The EDP Cascais Girls' Pro is another new event for the Top 17 this year. It is the first ASP Women's World Championship Tour event in Portugal since the 2010 Rip Curl Pro, which Carissa Moore won, and it will be the first time in history that the WCT finishes in Europe.
|Tyler Wright finds herself in a near dead heat with Carissa Moore going into the final ASP World Tour women's event in Portugal.|
The EDP Pro also marks the first time since 2007 that the world title race has come down the last event of the season. A miniscule 200 points separate the two remaining title contenders, Moore and Tyler Wright. 200 points. That's smaller than the difference between finishing first and second in the event, so frankly, the title could just as easily go to one or the other.

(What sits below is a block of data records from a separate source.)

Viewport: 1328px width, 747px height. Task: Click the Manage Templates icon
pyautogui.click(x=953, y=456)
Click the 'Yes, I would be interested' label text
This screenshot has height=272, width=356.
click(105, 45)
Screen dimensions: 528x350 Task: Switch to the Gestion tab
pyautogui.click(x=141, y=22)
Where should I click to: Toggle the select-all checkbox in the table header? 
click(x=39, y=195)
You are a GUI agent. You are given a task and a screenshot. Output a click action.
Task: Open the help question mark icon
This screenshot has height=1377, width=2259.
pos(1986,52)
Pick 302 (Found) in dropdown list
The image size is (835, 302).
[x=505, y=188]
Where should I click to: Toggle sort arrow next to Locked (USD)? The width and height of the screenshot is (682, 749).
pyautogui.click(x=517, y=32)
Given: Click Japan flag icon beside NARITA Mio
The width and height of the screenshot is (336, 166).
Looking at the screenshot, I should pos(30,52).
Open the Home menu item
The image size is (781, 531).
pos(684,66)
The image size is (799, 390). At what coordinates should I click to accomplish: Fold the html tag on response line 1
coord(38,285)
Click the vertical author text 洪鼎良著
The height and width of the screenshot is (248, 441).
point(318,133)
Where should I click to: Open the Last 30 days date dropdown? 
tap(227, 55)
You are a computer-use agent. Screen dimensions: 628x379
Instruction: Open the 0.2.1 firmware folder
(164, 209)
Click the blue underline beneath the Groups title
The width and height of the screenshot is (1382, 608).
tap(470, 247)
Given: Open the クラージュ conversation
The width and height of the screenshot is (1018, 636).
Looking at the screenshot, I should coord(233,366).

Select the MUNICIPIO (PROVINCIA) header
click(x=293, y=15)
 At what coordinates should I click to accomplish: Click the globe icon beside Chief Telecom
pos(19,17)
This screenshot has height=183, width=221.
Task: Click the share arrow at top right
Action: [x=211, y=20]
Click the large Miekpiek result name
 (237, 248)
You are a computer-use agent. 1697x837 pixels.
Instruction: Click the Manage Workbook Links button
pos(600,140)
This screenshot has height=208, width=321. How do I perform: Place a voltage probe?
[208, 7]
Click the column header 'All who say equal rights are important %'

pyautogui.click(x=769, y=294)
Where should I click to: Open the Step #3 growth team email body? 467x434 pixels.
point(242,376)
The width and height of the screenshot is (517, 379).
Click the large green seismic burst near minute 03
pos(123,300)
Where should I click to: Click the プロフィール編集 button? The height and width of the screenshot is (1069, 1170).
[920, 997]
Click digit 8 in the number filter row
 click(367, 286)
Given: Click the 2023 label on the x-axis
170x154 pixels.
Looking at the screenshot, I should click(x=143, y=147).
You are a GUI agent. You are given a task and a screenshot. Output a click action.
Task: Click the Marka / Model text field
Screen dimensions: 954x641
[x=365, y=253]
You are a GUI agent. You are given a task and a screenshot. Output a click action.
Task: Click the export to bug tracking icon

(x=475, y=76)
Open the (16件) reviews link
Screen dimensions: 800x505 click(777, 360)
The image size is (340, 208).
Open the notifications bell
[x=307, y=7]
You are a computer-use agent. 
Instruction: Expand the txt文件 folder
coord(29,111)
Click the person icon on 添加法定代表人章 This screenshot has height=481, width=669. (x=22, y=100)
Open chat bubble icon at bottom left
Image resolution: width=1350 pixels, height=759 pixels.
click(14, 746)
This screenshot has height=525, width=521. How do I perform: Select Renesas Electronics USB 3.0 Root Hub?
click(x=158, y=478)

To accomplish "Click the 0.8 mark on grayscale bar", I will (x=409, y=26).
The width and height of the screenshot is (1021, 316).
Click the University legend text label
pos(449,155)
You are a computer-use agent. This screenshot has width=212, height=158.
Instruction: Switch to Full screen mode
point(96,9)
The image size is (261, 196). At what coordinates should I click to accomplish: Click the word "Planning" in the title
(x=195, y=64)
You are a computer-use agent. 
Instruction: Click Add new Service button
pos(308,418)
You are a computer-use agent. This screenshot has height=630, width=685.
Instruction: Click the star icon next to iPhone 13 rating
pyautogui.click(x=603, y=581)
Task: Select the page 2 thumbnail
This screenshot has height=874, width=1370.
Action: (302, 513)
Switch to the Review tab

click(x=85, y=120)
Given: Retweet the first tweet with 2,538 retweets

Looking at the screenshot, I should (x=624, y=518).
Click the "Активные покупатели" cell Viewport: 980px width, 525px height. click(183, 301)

"It's been close all year, and it's great to see it come down to the last event of the year," said Moore. "As a fan and competitor this is what you want to see, this is where the performance level can go to the next level."
Echoing that sentiment, Wright remarked, "Women's surfing right now is just absolutely on fire. I just want to push my surfing and I know they're pushing theirs."
The other major plotline in Portugal is re-qualification, and who will be part of the Top 17 in 2014. The top 10 surfers on the WCT automatically re-qualify, but the remaining seven spots go to the six best-ranked competitors on the Qualifying Series and an ASP wildcard. The qualifying events are already finished, so the EDP Cascais Girls' Pro is the last shot for those who find themselves on the bubble. This puts ladies like Alana Blanchard, Laura Enever, Malia Manuel and Paige Hareb in a tough spot. They'll all be battling to stay on tour next year.
"As a European, I'm stoked about another contest here," said France's Pauline Ado, who will also be surfing for her place on tour. "Portugal has a lot of passion for surfing [and] the waves around the Carcavelos area are very good, so I can't wait for this event. It's also good to add an event at the end of the year, instead of finishing the tour in July."
Oh, and about that storm out there. Ben Freeston, head forecaster at Magicseaweed.com says, "We're tracking a potential new storm system due to build during the weekend and send solid swell to the beaches of the Cascais area from Wednesday next week. The northwesterly direction means it loses some power before it reaches Carcavelos, but we're expecting contestable conditions for the start of the waiting period. The swell then drops back towards the end of the week."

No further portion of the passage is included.